Two identical capacitors C₁ and C₂ of equal capacitance are connected as shown in the circuit. Terminals a and b of the key k are connected to charge capacitor C₁ using battery of emf V volt. Now disconnecting a and b the terminals b and c are connected. Due to this, what will be the percentage loss of energy ?

CONCEPT:

The energy stored in the capacitor is written as;

\(E = \frac{1}{2} CV^2\)

Here we have C as the capacitance, and V is the potential.

CALCULATION:

When we connect the a and b poles we have energy,

\(E_1 = \frac{1}{2} CV^2\)

and when we connected the poles b and c we see that capacitors C₁,C2  are in series, therefore the capacitance is written as;

\(\frac {1}{C}= \frac{1}{C_1}+ \frac{1}{C_2}\)
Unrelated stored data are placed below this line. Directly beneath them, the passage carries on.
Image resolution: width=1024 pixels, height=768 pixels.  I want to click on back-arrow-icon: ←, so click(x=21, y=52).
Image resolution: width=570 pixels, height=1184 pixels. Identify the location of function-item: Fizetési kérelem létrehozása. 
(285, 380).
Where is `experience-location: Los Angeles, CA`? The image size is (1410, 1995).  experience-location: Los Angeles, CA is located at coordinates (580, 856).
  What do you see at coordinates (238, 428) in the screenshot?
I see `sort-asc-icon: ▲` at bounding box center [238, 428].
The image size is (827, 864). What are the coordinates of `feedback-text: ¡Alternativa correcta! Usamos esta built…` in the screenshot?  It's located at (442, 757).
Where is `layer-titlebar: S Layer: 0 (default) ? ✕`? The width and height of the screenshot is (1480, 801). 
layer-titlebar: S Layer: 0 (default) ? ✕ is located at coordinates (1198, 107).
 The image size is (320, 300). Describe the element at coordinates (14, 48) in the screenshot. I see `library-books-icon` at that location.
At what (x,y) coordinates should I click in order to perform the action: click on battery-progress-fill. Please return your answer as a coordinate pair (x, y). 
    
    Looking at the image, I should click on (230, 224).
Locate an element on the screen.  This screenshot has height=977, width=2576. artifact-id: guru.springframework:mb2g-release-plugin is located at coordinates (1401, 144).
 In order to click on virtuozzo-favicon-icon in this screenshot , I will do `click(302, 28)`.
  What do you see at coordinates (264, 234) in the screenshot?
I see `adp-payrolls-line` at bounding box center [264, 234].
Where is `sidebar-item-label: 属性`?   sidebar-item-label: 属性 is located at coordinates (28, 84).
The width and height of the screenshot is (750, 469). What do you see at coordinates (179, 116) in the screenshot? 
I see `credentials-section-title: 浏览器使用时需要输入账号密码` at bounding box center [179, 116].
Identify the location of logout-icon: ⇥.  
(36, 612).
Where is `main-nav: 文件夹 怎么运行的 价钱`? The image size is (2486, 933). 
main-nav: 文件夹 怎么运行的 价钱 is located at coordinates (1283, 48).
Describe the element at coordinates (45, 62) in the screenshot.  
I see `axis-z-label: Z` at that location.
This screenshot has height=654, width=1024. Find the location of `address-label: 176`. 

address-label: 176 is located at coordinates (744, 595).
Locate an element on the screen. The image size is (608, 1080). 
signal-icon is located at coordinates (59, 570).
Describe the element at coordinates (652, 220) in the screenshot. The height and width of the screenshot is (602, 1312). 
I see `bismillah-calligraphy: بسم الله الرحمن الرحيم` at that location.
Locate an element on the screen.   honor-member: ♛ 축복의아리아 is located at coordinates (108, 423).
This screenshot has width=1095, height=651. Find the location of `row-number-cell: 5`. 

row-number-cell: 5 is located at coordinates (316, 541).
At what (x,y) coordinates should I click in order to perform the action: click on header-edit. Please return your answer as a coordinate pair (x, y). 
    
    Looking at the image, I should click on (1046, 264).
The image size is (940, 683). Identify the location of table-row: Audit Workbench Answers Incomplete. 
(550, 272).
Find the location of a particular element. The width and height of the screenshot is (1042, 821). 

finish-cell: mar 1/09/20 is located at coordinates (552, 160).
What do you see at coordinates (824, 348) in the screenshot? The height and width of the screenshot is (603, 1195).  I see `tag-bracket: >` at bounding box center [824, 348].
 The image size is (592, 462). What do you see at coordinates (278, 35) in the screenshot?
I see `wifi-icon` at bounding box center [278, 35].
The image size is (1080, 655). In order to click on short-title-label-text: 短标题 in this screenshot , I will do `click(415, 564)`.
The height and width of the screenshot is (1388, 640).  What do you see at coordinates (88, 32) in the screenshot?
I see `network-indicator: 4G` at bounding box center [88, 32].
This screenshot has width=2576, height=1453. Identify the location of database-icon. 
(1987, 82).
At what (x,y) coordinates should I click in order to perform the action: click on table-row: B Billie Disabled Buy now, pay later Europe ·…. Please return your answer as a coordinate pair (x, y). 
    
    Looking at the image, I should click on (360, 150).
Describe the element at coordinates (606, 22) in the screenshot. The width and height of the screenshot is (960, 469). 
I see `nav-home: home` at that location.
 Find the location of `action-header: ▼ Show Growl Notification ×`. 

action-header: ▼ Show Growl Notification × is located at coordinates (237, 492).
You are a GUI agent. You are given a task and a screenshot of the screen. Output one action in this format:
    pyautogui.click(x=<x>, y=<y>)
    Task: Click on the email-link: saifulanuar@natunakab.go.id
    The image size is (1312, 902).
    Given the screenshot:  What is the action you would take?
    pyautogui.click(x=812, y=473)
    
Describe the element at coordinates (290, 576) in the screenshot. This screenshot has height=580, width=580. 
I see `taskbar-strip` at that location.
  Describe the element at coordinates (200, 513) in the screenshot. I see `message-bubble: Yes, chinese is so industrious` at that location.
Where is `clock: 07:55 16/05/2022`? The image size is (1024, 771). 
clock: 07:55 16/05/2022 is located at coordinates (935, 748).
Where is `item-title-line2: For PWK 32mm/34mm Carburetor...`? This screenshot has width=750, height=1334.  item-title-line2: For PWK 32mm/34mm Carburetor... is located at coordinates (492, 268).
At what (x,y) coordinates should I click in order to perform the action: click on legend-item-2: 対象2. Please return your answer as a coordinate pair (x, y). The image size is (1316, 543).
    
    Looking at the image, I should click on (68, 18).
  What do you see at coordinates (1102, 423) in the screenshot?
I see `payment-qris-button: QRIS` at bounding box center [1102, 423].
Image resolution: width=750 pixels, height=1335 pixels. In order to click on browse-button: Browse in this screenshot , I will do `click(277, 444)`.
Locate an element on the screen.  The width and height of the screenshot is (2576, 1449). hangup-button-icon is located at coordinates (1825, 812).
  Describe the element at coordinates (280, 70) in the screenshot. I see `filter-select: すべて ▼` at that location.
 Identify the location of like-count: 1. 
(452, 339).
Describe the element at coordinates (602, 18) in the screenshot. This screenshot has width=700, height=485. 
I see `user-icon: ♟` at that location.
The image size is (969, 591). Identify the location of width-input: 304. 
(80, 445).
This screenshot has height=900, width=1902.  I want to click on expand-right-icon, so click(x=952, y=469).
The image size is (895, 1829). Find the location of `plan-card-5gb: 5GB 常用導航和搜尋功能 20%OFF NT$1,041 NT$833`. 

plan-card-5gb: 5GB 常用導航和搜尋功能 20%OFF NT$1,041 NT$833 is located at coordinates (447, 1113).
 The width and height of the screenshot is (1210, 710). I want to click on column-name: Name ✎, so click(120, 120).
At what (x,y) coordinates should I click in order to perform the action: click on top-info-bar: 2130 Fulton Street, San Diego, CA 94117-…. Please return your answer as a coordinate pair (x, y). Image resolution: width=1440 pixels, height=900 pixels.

Therefore, \(C = \frac{ C}{2C}\)

⇒C = 1/2

The energy in the b and c is written as;

\(E_2 = \frac{1}{4} CV^2\)

Now, percentage loss is written as;

\(\frac{E_2}{E_1} \)% = \(\frac{\frac{1}{4} CV^2}{\frac{1}{2} CV^2}\times 100\)

⇒ \(\frac{E_2}{E_1}\)% = 50 %

Hence option 1) is the correct answer.